May 30, 2019
By Lynda Kiernan
DowDuPont’s agricultural business, including crop protection and seed and trait operations, has spun-off from its parent company as of June 1.
Last year the agricultural business generated $14 billion in sales across 140 countries, broken down to $7.8 billion in sales for corn, soybean, and other crop seeds, and $6.4 billion in crop protection sales. Now, as a stand-alone business, Corteva will be the largest independent seller of crop inputs in the world.
This move follows within a few years of the $130 billion, 50/50 merger of Dow Chemical and DuPont. Upon the closing of the deal, it was announced that the newly formed DowDuPont planned to split into three publicly-traded, independent businesses through a process of tax-free spin offs.
The agricultural unit that was formed at the time of the merger brought together both DuPont’s and Dow’s seed and crop protection units, and once spun off, the new company Corteva is expected to be 56 percent seeds, and 44 percent crop protection.
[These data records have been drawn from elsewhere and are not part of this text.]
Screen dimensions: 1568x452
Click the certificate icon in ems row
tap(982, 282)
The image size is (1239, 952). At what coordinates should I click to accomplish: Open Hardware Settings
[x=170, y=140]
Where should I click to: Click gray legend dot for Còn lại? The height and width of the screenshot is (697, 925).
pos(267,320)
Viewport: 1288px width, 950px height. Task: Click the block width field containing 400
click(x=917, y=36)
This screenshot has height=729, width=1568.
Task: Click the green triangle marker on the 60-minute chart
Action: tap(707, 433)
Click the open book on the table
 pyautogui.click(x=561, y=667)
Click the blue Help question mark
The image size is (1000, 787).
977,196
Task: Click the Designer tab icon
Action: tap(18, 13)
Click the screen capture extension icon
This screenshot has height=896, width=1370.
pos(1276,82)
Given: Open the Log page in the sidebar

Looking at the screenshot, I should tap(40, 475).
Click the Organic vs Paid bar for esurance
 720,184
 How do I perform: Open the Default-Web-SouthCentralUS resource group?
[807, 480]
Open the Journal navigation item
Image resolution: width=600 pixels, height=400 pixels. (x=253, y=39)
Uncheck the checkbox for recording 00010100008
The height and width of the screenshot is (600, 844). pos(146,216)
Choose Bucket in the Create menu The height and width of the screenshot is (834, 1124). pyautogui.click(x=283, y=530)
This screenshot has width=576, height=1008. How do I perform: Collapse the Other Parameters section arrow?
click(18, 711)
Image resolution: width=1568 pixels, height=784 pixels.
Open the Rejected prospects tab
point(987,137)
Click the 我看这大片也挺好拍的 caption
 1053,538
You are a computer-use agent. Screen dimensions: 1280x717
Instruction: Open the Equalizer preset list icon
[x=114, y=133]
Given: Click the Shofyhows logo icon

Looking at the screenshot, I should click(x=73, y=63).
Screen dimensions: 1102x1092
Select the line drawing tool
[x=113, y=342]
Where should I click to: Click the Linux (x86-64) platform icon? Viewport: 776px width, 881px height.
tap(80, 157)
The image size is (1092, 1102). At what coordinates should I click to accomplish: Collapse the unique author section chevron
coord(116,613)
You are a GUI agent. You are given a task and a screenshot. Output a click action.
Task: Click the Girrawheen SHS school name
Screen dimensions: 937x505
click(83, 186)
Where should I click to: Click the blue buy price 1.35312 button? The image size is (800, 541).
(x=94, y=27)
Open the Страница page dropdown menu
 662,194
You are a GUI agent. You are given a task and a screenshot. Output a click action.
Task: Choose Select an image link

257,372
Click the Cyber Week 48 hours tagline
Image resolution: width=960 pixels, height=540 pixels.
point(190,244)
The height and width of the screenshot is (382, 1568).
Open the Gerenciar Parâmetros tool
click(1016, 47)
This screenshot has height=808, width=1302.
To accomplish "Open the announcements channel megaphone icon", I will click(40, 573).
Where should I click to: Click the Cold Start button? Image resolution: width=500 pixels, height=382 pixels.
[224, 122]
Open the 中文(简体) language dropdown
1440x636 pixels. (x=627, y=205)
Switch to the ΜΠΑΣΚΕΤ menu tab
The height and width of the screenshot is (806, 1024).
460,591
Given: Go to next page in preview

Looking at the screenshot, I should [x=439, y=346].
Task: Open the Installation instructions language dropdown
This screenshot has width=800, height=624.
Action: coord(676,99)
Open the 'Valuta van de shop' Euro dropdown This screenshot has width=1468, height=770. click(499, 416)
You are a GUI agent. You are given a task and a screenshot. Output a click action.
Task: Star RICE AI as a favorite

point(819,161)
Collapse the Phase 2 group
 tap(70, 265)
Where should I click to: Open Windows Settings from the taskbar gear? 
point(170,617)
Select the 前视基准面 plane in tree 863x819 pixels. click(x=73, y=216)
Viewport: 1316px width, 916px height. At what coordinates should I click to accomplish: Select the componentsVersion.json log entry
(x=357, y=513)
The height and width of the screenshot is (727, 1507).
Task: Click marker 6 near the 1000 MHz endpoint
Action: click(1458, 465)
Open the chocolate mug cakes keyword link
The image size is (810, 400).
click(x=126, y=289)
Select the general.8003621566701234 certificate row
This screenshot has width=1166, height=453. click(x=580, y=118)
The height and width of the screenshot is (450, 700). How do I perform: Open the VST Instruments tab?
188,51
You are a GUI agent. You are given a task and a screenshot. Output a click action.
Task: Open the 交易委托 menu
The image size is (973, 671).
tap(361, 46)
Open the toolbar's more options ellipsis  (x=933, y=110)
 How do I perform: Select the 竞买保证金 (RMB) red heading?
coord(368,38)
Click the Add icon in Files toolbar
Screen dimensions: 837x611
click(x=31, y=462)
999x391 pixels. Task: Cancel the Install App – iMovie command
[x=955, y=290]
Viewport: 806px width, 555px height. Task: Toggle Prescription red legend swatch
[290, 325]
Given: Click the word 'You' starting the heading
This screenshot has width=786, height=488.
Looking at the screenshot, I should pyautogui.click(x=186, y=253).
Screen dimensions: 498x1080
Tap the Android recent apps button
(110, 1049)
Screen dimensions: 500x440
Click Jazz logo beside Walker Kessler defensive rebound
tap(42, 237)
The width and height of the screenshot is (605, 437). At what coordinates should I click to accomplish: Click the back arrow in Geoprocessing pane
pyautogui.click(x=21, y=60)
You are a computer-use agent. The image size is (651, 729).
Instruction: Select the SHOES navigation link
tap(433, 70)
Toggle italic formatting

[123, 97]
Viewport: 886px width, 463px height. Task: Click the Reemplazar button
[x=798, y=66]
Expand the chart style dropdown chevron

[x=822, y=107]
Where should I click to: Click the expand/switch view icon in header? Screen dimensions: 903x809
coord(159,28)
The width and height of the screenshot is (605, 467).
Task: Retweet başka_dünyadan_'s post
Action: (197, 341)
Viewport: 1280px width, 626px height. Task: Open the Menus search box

Corteva is venturing forth at a difficult time. Four consecutive global bumper corn crops, each exceeding 1 billion tons, and an ongoing trade war with China have put significant pressure on grain prices and margins. Low commodity prices, falling U.S. farm income, which is foreseen to top off at $69 billion this year by the USDA (a 44 percent drop from 2013 highs), and tense global markets are not currently ideal, but agriculture’s lack of market correlation and cyclical nature remain a draw.
Industry watchers are forecasting an upswing for Corteva in the coming years. Aleksey Yefremov, an analyst with Nomura, wrote in a research report, “Between 2019 and 2023, management expects $500 million of incremental sales from new seed products and $2 billion from new crop protection,” as quoted in Barron’s, which itself forecasts that Corteva’s earnings before interest, taxes, depreciation, amortization (EBITDA) could increase by 10 percent per year for the next four years based on new product launches and cost cutting measures.
Indeed, Corteva itself has expectations of EBITDA this year of $2.8 billion. And with estimates that the company can trade for 15 times EBITDA based on market parameters, Corteva’s value currently stands at approximately $42 billion.
The company highlighted in a recent report that impacts from digital technology have had an effect on cost savings by reducing costs, accelerating the development of new innovations and products, and creating a higher level of accuracy.
It also has a positive outlook for its seed traits business, which it has identified as a channel of growth in the coming years. Its Qrome corn strain that was launched this year is expected to earn $50 million, while its PowerCore and PowerCore Ultra varieties are together expected to generate $300 million. And the company’s Enlist cotton, which was launched in 2018, and its Enlist soybeans, which were launched this year, carry expectations of generating $100 million combined.